Among the entries, how many lines hold the word "panel"? Respond with that number only.

* Data provided
○ ○ ○ ○ ○

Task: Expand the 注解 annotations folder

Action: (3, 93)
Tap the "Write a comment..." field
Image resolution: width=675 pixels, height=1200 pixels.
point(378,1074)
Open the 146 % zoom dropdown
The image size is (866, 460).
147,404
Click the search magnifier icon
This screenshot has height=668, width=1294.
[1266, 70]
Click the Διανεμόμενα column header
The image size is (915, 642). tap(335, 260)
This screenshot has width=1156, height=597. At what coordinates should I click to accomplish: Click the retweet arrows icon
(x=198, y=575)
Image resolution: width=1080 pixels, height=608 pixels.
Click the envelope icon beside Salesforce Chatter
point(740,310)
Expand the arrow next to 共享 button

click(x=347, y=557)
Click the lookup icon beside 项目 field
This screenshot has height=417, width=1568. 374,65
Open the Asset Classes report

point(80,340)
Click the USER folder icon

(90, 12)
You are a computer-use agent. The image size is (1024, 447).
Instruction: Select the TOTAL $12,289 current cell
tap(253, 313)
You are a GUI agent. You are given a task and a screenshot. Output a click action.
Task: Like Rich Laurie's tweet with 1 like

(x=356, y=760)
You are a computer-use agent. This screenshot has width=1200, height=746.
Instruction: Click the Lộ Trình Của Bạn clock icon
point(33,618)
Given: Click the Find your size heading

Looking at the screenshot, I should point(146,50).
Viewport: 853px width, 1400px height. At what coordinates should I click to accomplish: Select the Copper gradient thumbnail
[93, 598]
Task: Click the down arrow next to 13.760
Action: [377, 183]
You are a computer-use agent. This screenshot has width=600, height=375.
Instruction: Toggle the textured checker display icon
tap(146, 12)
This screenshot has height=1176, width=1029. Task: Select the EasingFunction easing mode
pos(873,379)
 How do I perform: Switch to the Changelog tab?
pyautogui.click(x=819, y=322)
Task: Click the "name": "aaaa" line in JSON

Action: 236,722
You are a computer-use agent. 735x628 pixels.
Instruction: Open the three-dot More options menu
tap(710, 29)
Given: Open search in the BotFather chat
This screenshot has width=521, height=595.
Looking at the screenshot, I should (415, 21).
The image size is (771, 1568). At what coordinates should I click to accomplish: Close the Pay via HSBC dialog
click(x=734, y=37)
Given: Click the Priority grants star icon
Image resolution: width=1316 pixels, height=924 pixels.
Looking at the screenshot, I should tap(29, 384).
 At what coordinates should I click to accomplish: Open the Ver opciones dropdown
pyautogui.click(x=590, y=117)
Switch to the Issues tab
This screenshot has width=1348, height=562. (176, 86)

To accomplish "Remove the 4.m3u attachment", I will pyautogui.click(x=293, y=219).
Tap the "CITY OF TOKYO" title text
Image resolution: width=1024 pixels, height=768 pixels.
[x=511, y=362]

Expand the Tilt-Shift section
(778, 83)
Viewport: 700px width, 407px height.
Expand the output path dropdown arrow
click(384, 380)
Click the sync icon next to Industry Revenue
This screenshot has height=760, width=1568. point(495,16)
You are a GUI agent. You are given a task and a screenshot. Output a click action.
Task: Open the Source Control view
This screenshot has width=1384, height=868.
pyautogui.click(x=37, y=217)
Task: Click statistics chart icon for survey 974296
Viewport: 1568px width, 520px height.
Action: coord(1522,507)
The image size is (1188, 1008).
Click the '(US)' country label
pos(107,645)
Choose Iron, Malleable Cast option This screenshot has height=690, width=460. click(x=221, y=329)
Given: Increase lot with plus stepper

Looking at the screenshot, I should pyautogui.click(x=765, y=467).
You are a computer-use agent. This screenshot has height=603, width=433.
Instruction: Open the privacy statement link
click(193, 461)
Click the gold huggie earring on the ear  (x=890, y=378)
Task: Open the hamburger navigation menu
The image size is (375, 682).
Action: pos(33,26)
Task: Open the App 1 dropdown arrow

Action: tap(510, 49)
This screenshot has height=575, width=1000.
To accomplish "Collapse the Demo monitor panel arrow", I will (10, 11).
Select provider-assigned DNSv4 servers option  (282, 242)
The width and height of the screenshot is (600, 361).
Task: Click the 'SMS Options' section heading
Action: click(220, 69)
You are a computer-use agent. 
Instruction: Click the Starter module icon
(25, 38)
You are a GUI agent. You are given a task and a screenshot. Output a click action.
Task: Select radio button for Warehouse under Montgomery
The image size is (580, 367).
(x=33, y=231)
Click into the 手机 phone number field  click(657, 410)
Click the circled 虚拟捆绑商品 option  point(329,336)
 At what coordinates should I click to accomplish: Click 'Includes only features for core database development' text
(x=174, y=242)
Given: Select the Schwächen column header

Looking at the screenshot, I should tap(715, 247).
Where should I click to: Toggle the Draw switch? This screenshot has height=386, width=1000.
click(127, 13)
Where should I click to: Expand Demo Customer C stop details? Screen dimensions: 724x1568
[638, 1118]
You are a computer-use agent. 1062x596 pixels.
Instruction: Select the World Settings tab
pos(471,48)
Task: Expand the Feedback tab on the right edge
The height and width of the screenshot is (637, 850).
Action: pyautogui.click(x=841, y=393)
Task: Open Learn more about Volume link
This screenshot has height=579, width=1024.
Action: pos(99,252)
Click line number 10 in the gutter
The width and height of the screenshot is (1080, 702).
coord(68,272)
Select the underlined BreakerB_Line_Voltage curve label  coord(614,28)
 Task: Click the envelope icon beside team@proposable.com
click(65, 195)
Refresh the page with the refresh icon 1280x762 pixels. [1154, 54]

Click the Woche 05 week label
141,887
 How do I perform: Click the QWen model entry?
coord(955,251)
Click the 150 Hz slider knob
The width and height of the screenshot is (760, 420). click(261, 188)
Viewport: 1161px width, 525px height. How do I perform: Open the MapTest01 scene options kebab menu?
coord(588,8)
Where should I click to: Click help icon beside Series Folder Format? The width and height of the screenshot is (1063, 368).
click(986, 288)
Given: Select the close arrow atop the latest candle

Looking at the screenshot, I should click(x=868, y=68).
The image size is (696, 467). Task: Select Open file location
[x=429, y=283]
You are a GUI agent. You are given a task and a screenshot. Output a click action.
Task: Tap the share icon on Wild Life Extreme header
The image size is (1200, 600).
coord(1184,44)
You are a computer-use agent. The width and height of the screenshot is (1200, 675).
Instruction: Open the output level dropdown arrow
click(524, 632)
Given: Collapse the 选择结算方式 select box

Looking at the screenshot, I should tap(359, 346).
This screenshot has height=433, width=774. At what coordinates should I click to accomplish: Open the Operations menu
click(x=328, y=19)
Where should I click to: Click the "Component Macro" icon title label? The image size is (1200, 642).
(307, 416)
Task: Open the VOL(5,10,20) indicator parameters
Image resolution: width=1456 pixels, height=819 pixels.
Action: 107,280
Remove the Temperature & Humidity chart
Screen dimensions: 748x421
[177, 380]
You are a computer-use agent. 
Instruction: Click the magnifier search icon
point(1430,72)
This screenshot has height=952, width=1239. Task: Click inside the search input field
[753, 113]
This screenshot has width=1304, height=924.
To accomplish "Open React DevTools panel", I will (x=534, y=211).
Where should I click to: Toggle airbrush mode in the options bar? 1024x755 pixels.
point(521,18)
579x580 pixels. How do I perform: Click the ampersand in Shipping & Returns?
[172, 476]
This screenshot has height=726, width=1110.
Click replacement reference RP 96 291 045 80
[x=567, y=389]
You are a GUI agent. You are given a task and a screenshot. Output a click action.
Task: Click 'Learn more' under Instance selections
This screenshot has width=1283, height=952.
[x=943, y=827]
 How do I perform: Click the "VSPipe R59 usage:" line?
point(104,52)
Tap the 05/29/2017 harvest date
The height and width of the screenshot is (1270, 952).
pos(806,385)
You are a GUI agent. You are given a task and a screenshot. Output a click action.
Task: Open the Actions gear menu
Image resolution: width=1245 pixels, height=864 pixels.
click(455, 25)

○ ○ ○ ○ ○

* Exercise answer
2